Problem details: Each entry below is to be returned exactly, with any pictures left out.

Records provided:
•••••

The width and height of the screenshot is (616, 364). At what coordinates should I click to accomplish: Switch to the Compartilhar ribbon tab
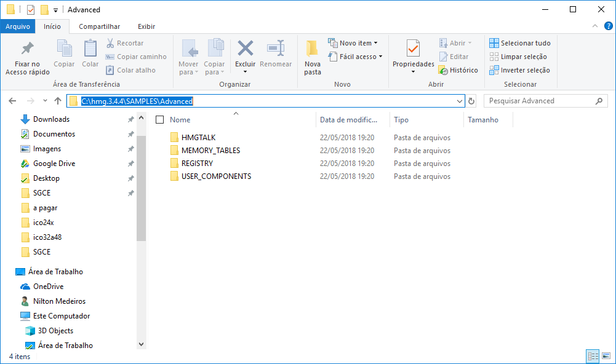[x=99, y=26]
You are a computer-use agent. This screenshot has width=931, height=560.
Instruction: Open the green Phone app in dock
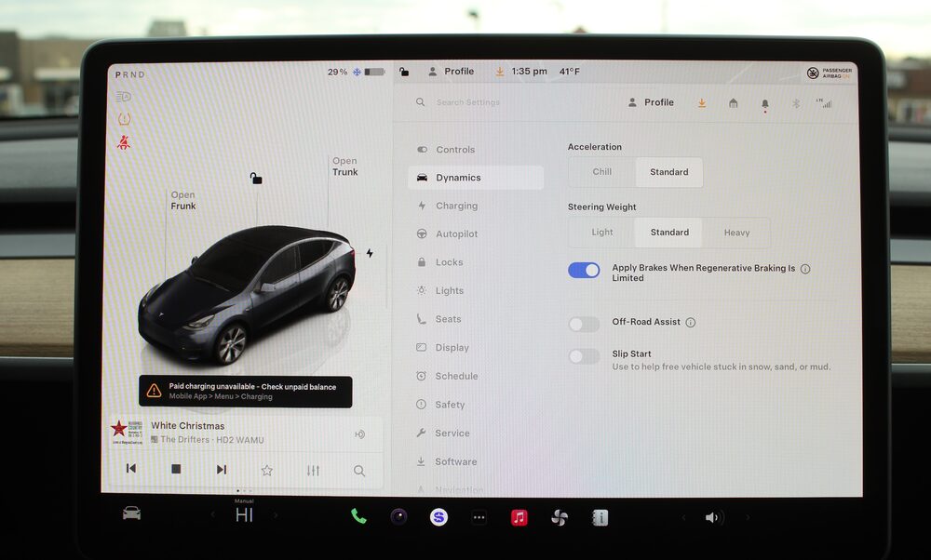tap(358, 517)
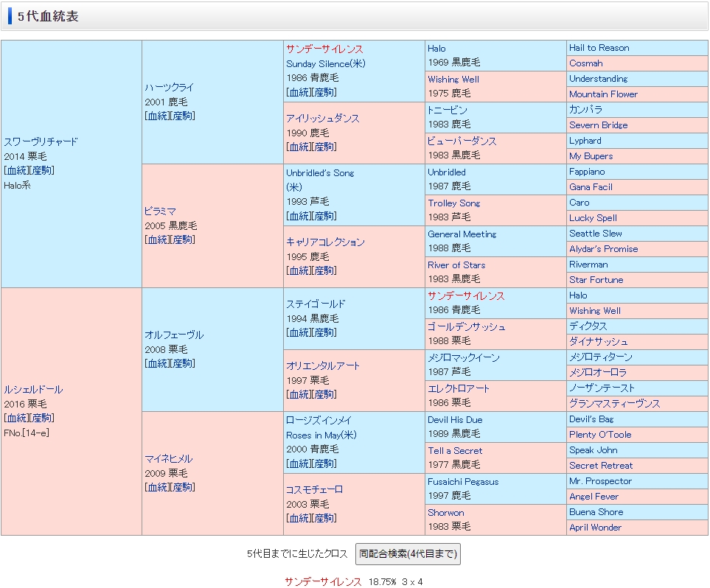Click 産駒 link under オルフェーヴル
This screenshot has width=710, height=588.
tap(183, 363)
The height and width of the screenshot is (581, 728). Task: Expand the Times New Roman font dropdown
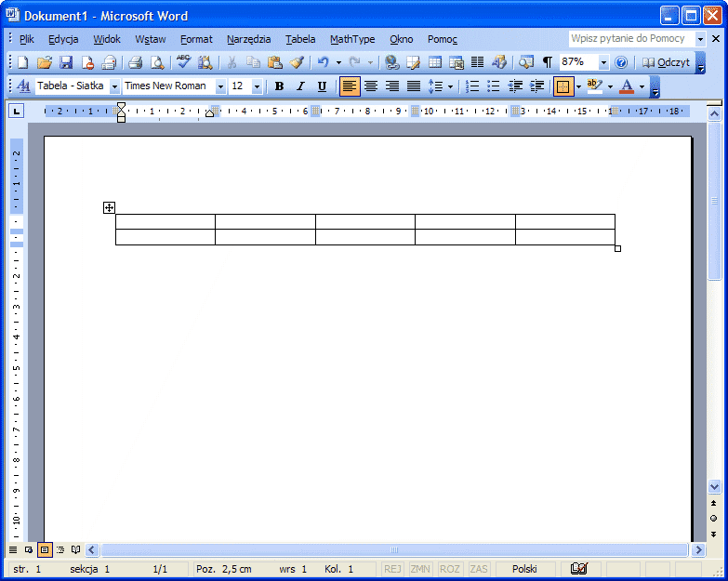pos(220,86)
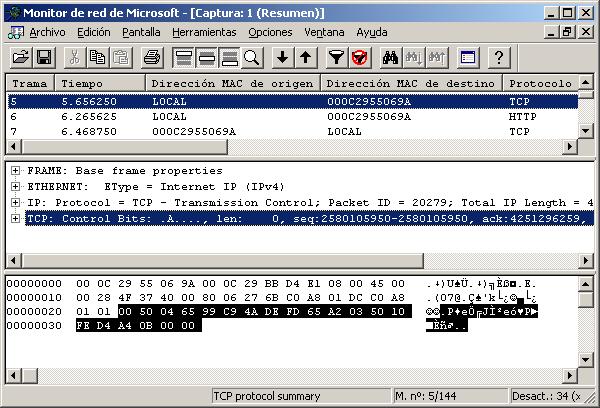Click the Open capture file icon
The image size is (600, 408).
[20, 57]
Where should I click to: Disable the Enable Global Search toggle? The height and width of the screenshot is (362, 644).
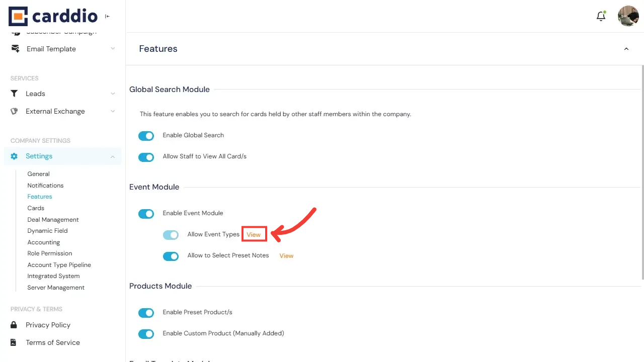(146, 136)
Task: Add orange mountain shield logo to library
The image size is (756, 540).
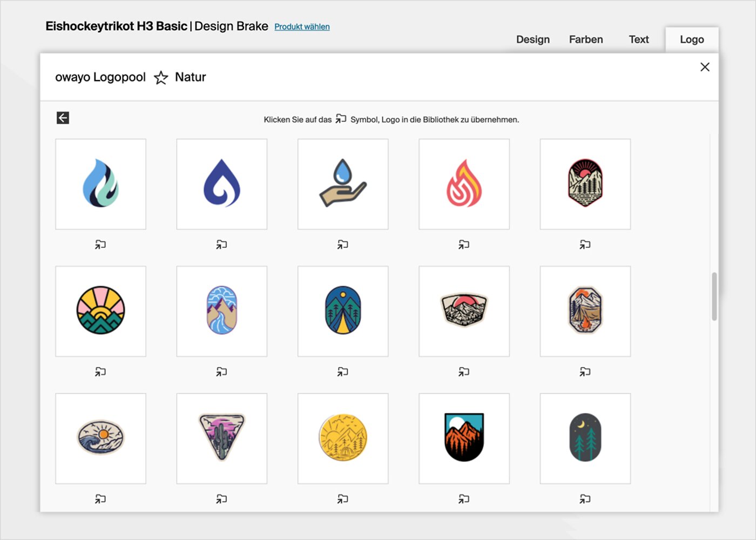Action: (x=464, y=499)
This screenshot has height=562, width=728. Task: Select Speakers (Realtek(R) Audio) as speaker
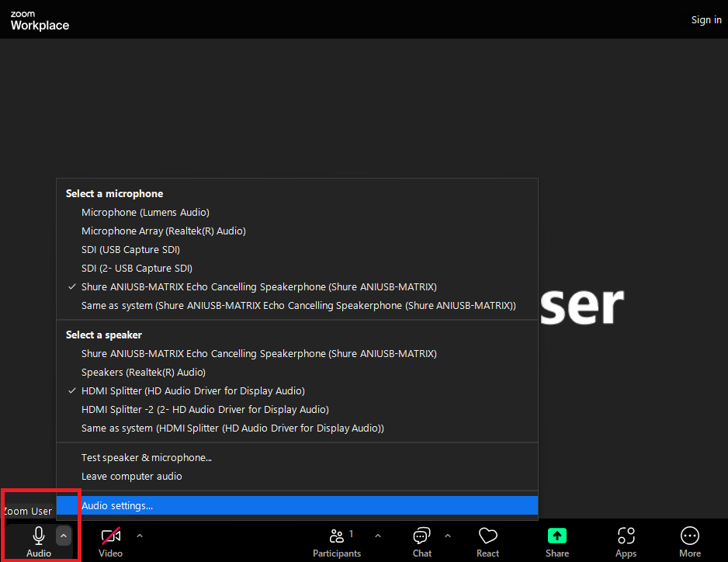(x=144, y=372)
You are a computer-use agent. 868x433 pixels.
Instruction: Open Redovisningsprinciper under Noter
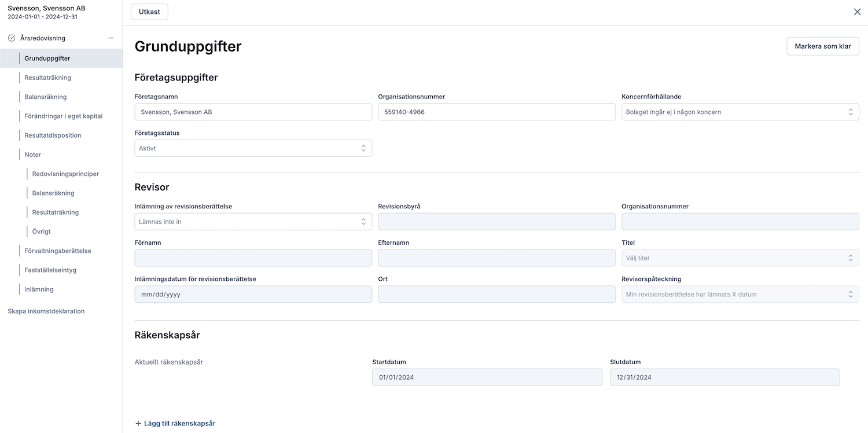(x=65, y=174)
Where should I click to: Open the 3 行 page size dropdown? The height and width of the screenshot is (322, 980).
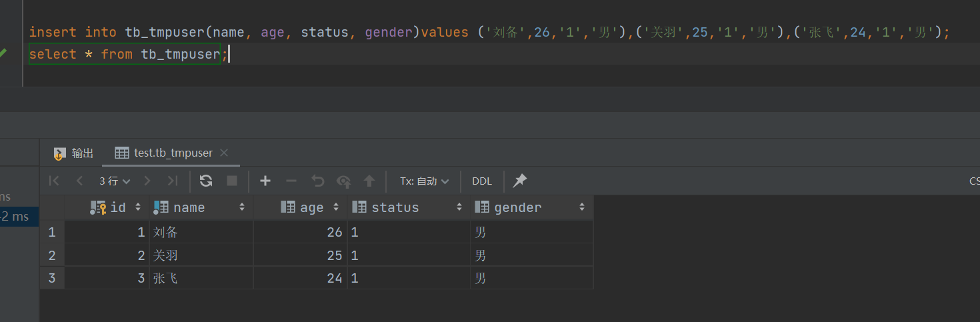tap(115, 181)
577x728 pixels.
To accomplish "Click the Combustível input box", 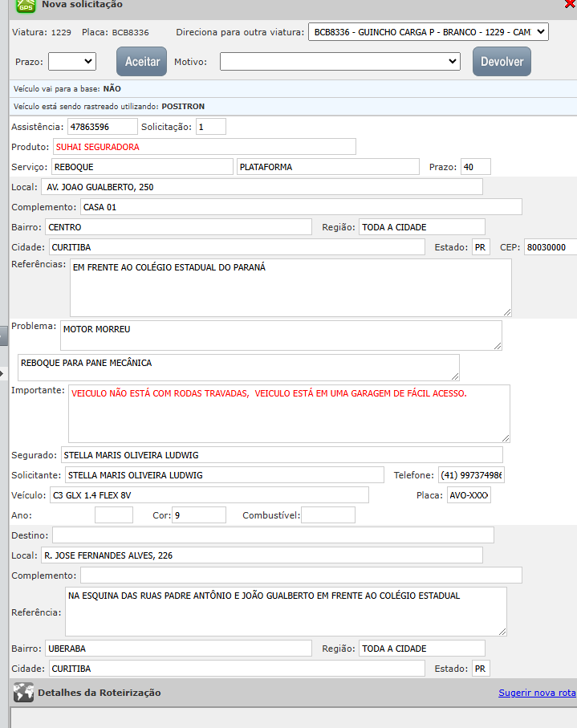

•••••

Solution for this problem:
The width and height of the screenshot is (616, 364). At what coordinates should I click to accomplish: Switch to the Compartilhar ribbon tab
[x=99, y=26]
You are a computer-use agent. This screenshot has width=931, height=560.
Instruction: Open the green Phone app in dock
tap(358, 517)
Click 産駒 link under オルフェーヴル
This screenshot has width=710, height=588.
tap(183, 363)
The height and width of the screenshot is (581, 728). Task: Expand the Times New Roman font dropdown
pos(220,86)
Click the Open capture file icon
The image size is (600, 408).
[20, 57]
Where should I click to: Disable the Enable Global Search toggle? The height and width of the screenshot is (362, 644).
(146, 136)
Task: Add orange mountain shield logo to library
The image size is (756, 540).
Action: (x=464, y=499)
This screenshot has height=562, width=728. Task: Select Speakers (Realtek(R) Audio) as speaker
(x=144, y=372)
You are a computer-use agent. 868x433 pixels.
Instruction: Open Redovisningsprinciper under Noter
(x=65, y=174)
Where should I click to: Open the 3 行 page size dropdown? The height and width of the screenshot is (322, 980).
tap(115, 181)
577x728 pixels.
To accomplish "Click the Combustível input box", 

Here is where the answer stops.